» Problem: Only reproduce the lines from the line containing "Open the 新聞公報 header title" onward, exactly, through the final line of the data below.

» Exercise materials:
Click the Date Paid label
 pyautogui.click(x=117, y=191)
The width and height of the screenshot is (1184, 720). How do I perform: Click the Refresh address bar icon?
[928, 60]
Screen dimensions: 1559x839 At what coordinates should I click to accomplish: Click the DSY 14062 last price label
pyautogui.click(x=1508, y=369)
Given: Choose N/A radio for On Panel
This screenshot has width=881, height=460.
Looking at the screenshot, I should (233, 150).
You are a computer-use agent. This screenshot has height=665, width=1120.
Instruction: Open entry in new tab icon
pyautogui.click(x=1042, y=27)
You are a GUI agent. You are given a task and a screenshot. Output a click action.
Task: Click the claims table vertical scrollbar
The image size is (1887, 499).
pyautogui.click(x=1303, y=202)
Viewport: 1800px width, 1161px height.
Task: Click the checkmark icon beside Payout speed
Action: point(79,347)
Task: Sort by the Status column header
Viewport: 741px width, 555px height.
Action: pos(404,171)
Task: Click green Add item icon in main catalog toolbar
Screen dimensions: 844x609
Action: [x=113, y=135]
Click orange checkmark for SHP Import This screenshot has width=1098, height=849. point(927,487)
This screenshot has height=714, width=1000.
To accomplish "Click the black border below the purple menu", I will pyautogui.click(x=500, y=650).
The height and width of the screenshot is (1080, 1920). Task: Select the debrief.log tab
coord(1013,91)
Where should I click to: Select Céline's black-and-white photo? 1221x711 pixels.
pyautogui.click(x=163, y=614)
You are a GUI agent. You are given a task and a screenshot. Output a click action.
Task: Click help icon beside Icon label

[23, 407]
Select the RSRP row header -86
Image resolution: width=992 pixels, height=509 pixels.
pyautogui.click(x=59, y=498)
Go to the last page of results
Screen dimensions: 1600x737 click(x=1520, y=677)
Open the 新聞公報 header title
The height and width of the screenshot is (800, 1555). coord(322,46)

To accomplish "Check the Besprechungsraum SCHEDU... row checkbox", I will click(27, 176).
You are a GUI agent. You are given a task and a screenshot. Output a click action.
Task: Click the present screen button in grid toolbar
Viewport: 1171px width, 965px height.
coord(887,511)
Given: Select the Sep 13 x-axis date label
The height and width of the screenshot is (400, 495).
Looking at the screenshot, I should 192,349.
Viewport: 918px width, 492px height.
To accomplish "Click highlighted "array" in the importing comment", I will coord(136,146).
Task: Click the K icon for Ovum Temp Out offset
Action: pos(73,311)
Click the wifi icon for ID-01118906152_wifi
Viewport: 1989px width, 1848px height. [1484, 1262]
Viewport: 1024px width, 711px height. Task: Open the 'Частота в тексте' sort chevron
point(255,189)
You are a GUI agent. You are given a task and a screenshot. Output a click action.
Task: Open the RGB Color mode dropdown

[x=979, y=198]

» Exercise response:
Open the 新聞公報 header title
The height and width of the screenshot is (800, 1555). coord(322,46)

To accomplish "Check the Besprechungsraum SCHEDU... row checkbox", I will click(27, 176).
You are a GUI agent. You are given a task and a screenshot. Output a click action.
Task: Click the present screen button in grid toolbar
Viewport: 1171px width, 965px height.
coord(887,511)
Given: Select the Sep 13 x-axis date label
The height and width of the screenshot is (400, 495).
Looking at the screenshot, I should 192,349.
Viewport: 918px width, 492px height.
To accomplish "Click highlighted "array" in the importing comment", I will coord(136,146).
Task: Click the K icon for Ovum Temp Out offset
Action: pos(73,311)
Click the wifi icon for ID-01118906152_wifi
Viewport: 1989px width, 1848px height. [1484, 1262]
Viewport: 1024px width, 711px height. Task: Open the 'Частота в тексте' sort chevron
point(255,189)
You are a GUI agent. You are given a task and a screenshot. Output a click action.
Task: Open the RGB Color mode dropdown

[x=979, y=198]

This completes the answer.